TASK OBJECTIVE.
Please continue the article below on topical corticosteroids and ptosis, picking up after its last sentence.

EXCERPT TO READ.
Topical Corticosteroids Associated With Ptosis Severity

Ptosis (Droopy eyelid) in asian male oily skin type with dark eye bag
Study finds risk of ptosis repair failure and recurrence are linked to topical corticosteroids, regardless of specific drug prescribed.

Patients undergoing treatment with topical corticosteroids may need additional counseling regarding the greater risk of ptosis and chances for later ptosis repair failure, particularly with external levator advancement and resection (ELR), according to data posted in Ophthalmic Plastic and Reconstructive Surgery.

In an analysis of 406 eyelids (240 patients), investigators discovered “more severe presenting ptosis” and a higher rate of ptosis recurrence among patients with a history of topical corticosteroid use. Continued use of this class of drugs may also create a continuing risk factor during patient recovery after reparative surgeries, especially with ELR, they added. The levator palpebrae superioris consists of slow-twitch muscle, along with fast-twitch muscle fibers which could be susceptible to atrophy upon chronic corticosteroid exposure.

RAW DATA.
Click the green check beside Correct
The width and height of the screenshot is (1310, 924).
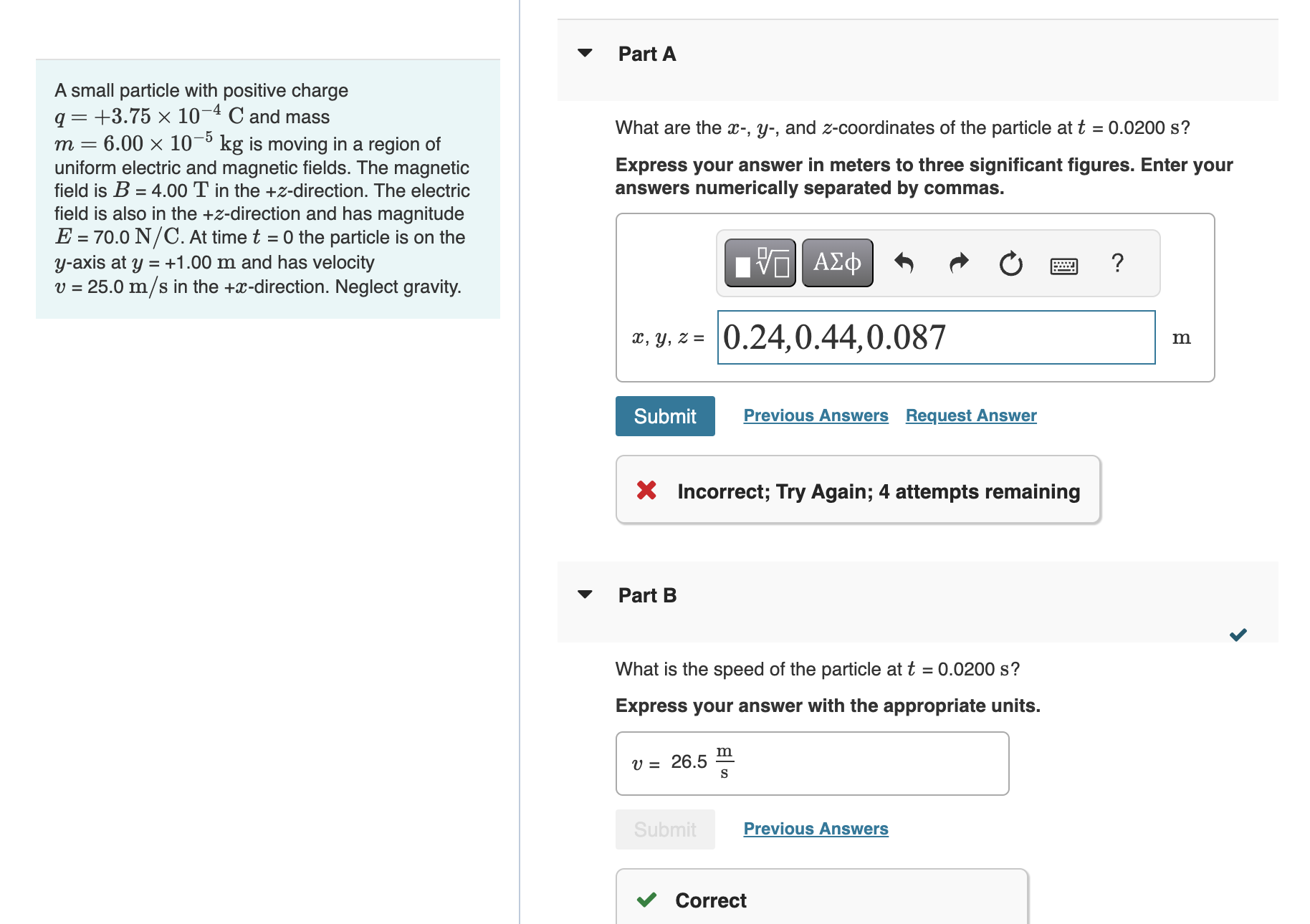point(647,900)
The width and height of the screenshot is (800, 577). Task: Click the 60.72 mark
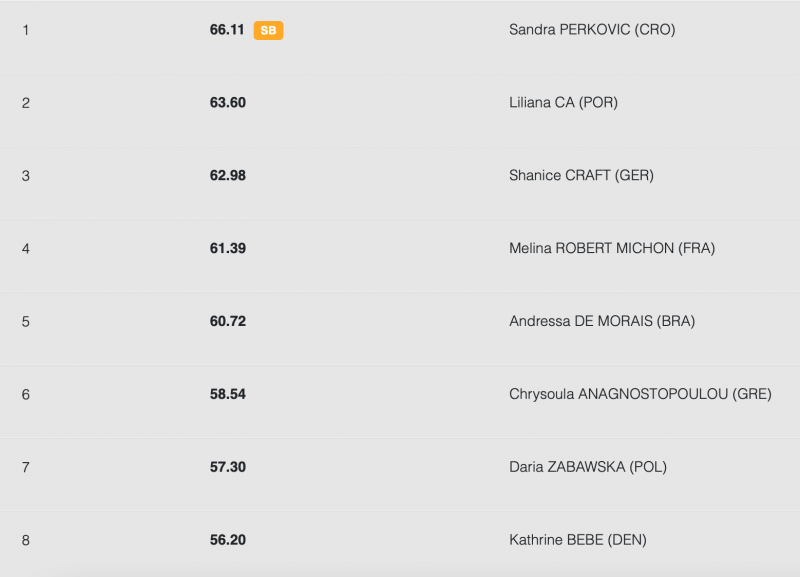coord(227,322)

ANSWER SPACE.
In the retrospective, case-controlled chart review, ptosis recurred in 30% of eyelids with previous topical corticosteroid use, while only 16% of those who had no regular exposure saw recurrence (P =.03). Mean survival rate of repair success was about 6.4 months for participants with prior topical corticosteroid use, but 11 months for those without (P =.02). No statistically significant correlations were found for ptosis relapse based on which corticosteroid was used (P =.17), or exact duration of use (P =.97).

For those whose ptosis reappeared after ELR, 41% had prior topical corticosteroid exposure, as compared with 18% who did not (P =.01). Recurrence rates were lower in recipients of Müller muscle conjunctival resection (MMCR). After MMCR, 12% of corticosteroid-exposed subjects’ ptosis returned, as opposed to 9% of non-corticosteroid users (P =.76). Researchers added that the Müller muscle is sympathetically innervated and mostly made up of collagenous fibers. 

Previous studies have shown an association between ptosis and ocular or periocular corticosteroid injections; however none have yet examined the relationship of ptosis repair success with topical corticosteroids until the present analysis, the investigators wrote. Limitations of the study include its retrospective nature, and possible complicating variables such as eyelid muscle tone, and prior procedures including glaucoma filtering surgery.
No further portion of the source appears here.